• **TEXT**
_ _ _
April 14, 2011

VUSN event aids drug disposal efforts

Featured Image

VUSN student Stephenie Plowden holds a bag of medications collected at the Dickson County drug disposal event. (photo by Carrie Plummer)

VUSN event aids drug disposal efforts

More than 49,000 doses of prescription and over-the-counter medications were safely disposed of at a recent Dickson County drug disposal event thanks to the combined efforts of faculty and students from Vanderbilt University School of Nursing, Lipscomb College of Pharmacy, Belmont University, the Dickson Police Department, 23rd Judicial District Anti-Drug Taskforce, and the Dickson Explorer's Club.

A steady stream of people from Dickson and the surrounding counties brought their expired and unused prescription drugs to the community event held in the parking lot of Horizon Medical Center.

At the end of the day, 5,251 doses of controlled substances were collected and destroyed, about 60 percent more than during the inaugural event last year. Pills collected included tablets of painkillers, benzodiazepines, ADHD medications and sleeping pills with an estimated street value of approximately $43,800.

“Officer David Cole and I were pleased to build on the success of last year's event by involving more volunteers, adding a drive-through prescription drug drop-off area, a needles drop off, Shred-It truck, child-seat safety checks, and also a series of health fair booths for those people who had time to park their cars and stay awhile,” said Carrie Plummer, M.S.N., instructor in Nursing at VUSN.

Cole, crime prevention officer for the Dickson Police Department, came up with the idea for these annual events after attending a crime prevention seminar where he saw a demonstration of an incinerator that burns pills into ash for safe disposal.

Organizers did not ask participants questions about the drugs they brought to the event, and instead focused on using this as a way to help get prescription drugs off the streets and out of the schools as well as to get rid of expired medications that can be toxic if taken after the expiration date.

“We saw it all,” said Plummer. “One person dropped off more than 300 pills of hydrocodone and 200 of morphine. Another turned in an expired pack of Russian thyroid medicine. Our oldest medication was a bottle of Iodine circa 1960. In the end, this event was an interdisciplinary effort to reduce adverse health outcomes such as accidental poisonings, adverse drug events, and prescription drug misuse/abuse by providing community access to a safe and “green” disposal process. Thanks to all involved, we accomplished our goal.”
_ _ _
[Stored records]
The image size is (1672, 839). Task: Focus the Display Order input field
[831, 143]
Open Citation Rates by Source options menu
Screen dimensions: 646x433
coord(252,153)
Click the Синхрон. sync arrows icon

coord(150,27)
_ _ _
• **WHAT THIS EXERCISE ASKS**
**A)** In the drug disposal article, rewrite the stretch from "April 14, 2011" through "Horizon Medical Center.", switching "parking lot" to "front lawn".
**B)** According to the drug disposal article, how many doses of controlled substances were collected and destroyed by the end of the day?

• **OUTPUTS FOR THE TASKS**
**A)**
April 14, 2011

VUSN event aids drug disposal efforts

Featured Image

VUSN student Stephenie Plowden holds a bag of medications collected at the Dickson County drug disposal event. (photo by Carrie Plummer)

VUSN event aids drug disposal efforts

More than 49,000 doses of prescription and over-the-counter medications were safely disposed of at a recent Dickson County drug disposal event thanks to the combined efforts of faculty and students from Vanderbilt University School of Nursing, Lipscomb College of Pharmacy, Belmont University, the Dickson Police Department, 23rd Judicial District Anti-Drug Taskforce, and the Dickson Explorer's Club.

A steady stream of people from Dickson and the surrounding counties brought their expired and unused prescription drugs to the community event held in the front lawn of Horizon Medical Center.

**B)** 5,251 doses.